DIRECTIONS:
(a) Answer these questions using the text on the national health development plan:
(i) How many regional hospitals did the state rehabilitate during the first two iterations of the PNDS?
(ii) How many doctors, nurses and midwives did the government recruit between 2016 and 2020?
(iii) What position does Ange Désiré Yapi hold?
(b) Carry on writing the text on the national health development plan, starting after its final sentence.

*** Opening TEXT SEGMENT ***

Standard of care: Latest health development plan lays out an ambitious agenda

Since the implementation of the first five-year National Health Development Plan (Plan National de Dé veloppement Sanitaire, PNDS) in 2011, the government has focused on bringing health care infrastructure up to international standards. During the first two iterations of the PNDS, covering the period 2011-20, the state built 10 general hospitals, and rehabilitated 22 regional hospitals, 78 general hospitals and 233 health clinics. Despite the Covid-19 pandemic, the construction of primary and secondary care facilities forged ahead in 2020, with 706 public and private hospitals and clinics built that year. Significant headway has also been made to plug staff shortages. Between 2016 and 2020 the government recruited 16,481 doctors, nurses and midwives, while deploying over 11,000 community health workers. The PNDS 2021-25 prioritises many similar initiatives, and other reforms to foster dynamism and competition in the sector have been laid out.

“Although the pandemic presented serious challenges, one positive point that can be highlighted is the degree of collaboration between the public and private sectors, which was strengthened thanks to government support,” Ange Désiré Yapi, general director of the Nouvelle Pharmacie de la Santé Publique, told OBG.

*** Closing TEXT SEGMENT ***
*** Opening STUDY MATERIAL ***

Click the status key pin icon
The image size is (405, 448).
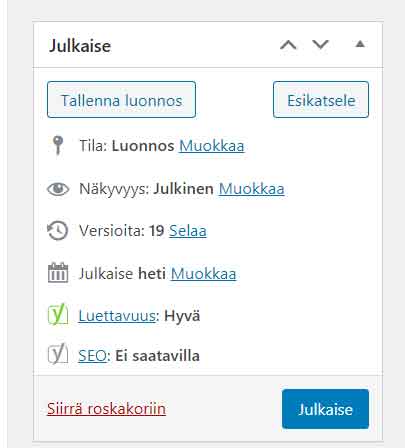pos(58,145)
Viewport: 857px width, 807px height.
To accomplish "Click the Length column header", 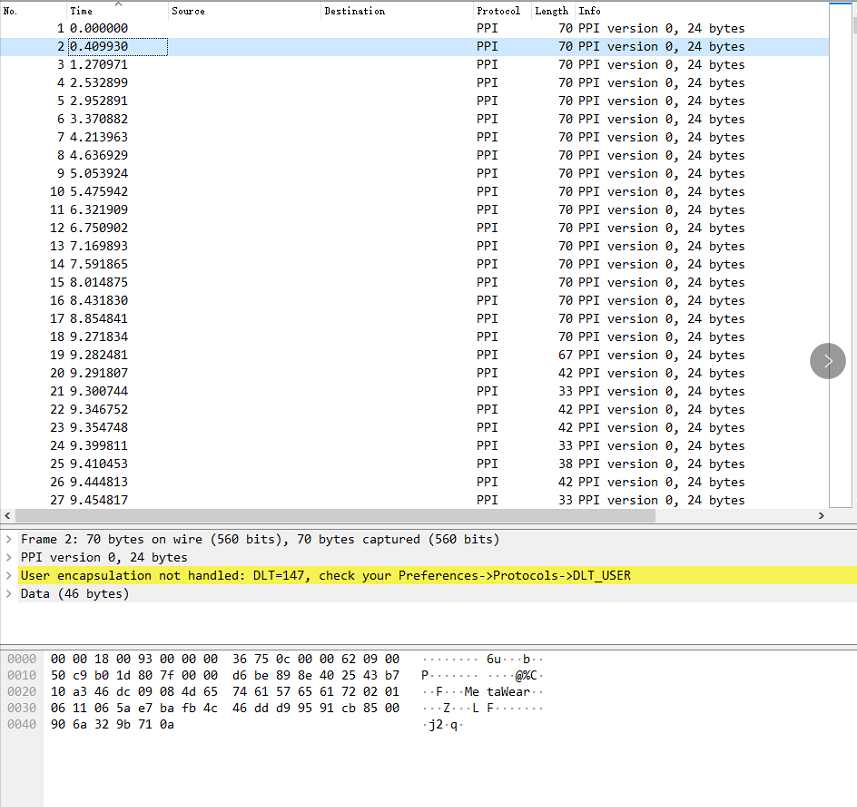I will pyautogui.click(x=551, y=11).
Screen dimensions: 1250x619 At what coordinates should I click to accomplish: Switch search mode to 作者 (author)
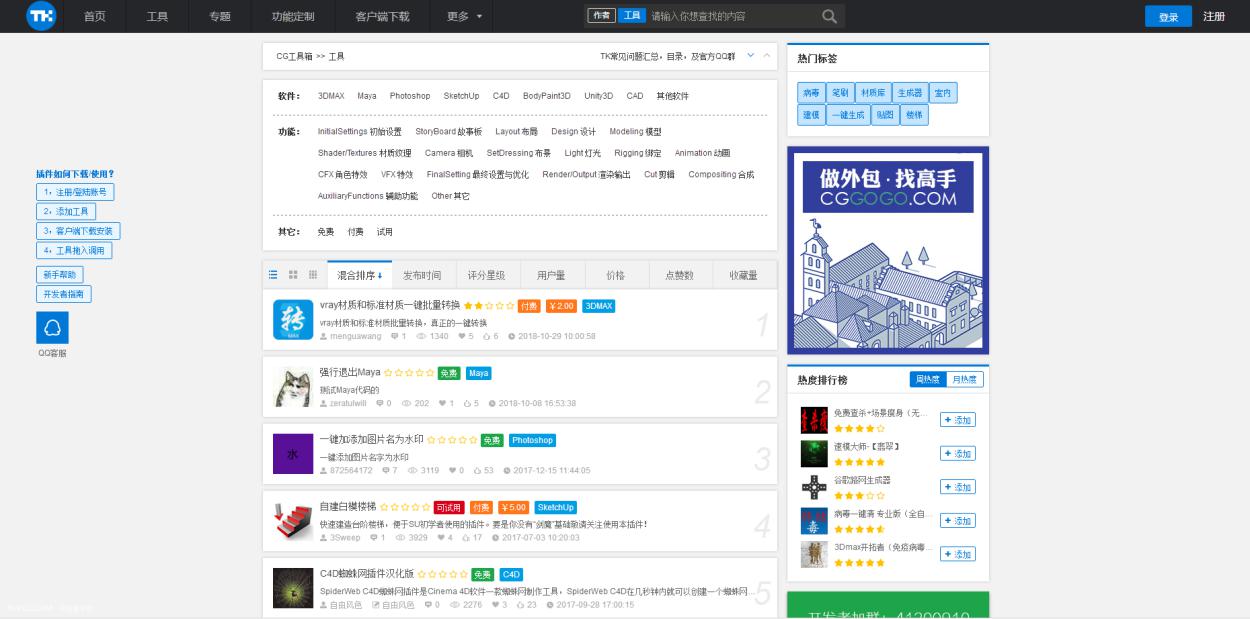pos(603,16)
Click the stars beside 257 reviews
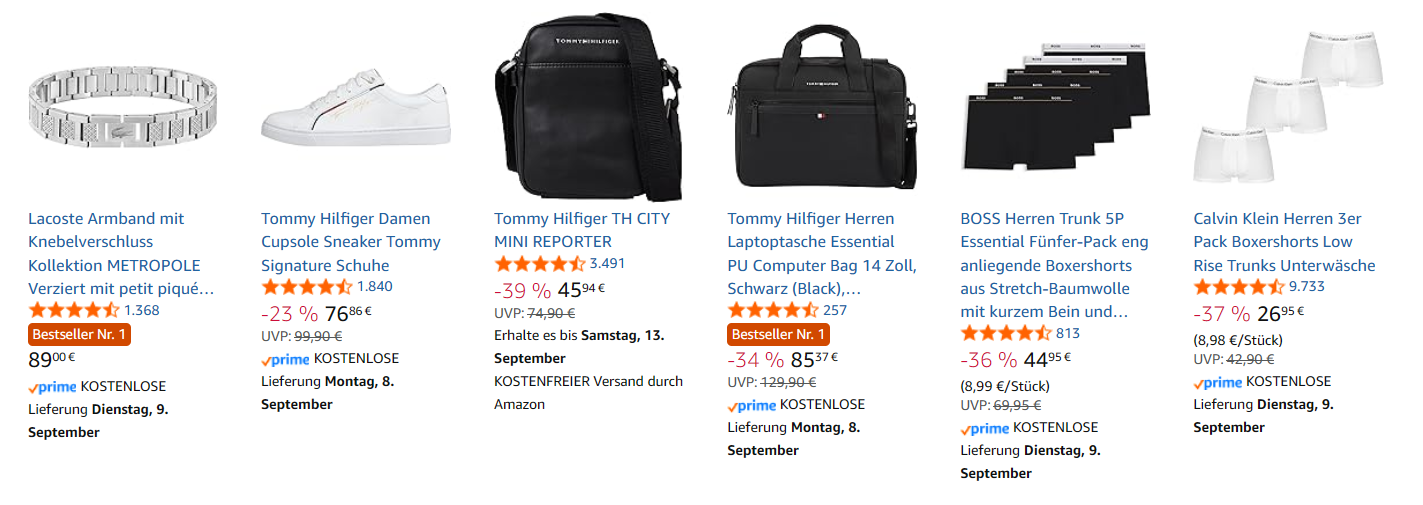This screenshot has width=1423, height=505. coord(773,310)
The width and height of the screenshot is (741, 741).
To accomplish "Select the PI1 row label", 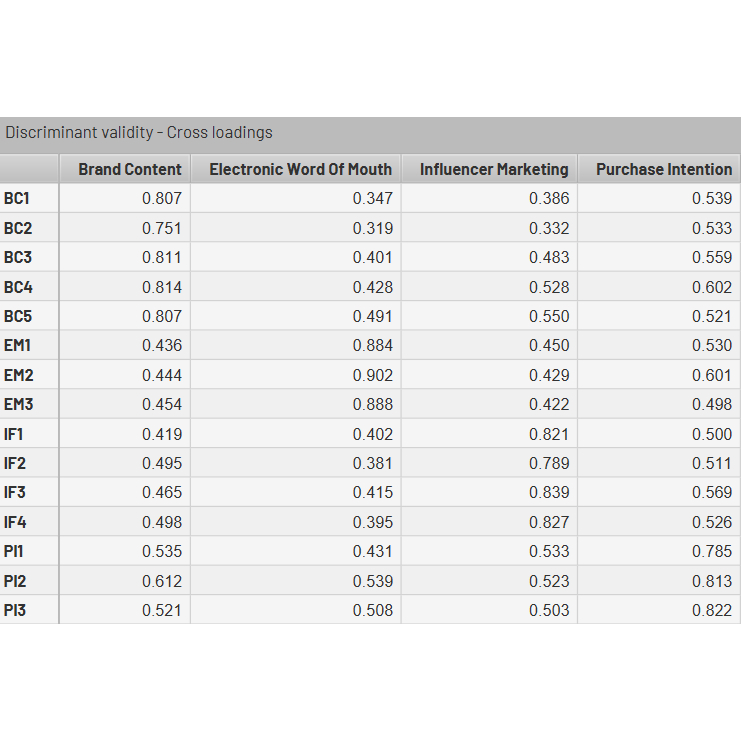I will point(14,551).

*** Closing STUDY MATERIAL ***

ANSWER LIST:
(a)
(i) 22
(ii) 16,481
(iii) General director of the Nouvelle Pharmacie de la Santé Publique

(b)
Ambitious Targets

In the PNDS 2021-25, the government has set ambitious targets to improve general health indicators. By 2025 it aims to reduce infant and maternal mortality rates by half and increase the average life expectancy from 57 to 62 years. The strategy focuses on improving access to health care across the board through infrastructure development, staff training and better financing options for the system.

The government aims to increase the share of the population living within a 5-km radius of a health facility from 69% in 2018 to 80% by 2025. It plans to construct 376 new health establishments at a cost of $1.3bn. This includes four university hospitals, 17 regional health centres and 45 regional hospitals. Others, including university hospitals in Cocody and Yopougon, will be rehabilitated. The PNDS 2021-25 also plans to construct specialist medical facilities in several cities, including a radiotherapy centre in Abengourou, an emergency unit in Daoukro and Séguéla, a trauma centre in Toumodi, and a surgery and emergency unit in Bouna.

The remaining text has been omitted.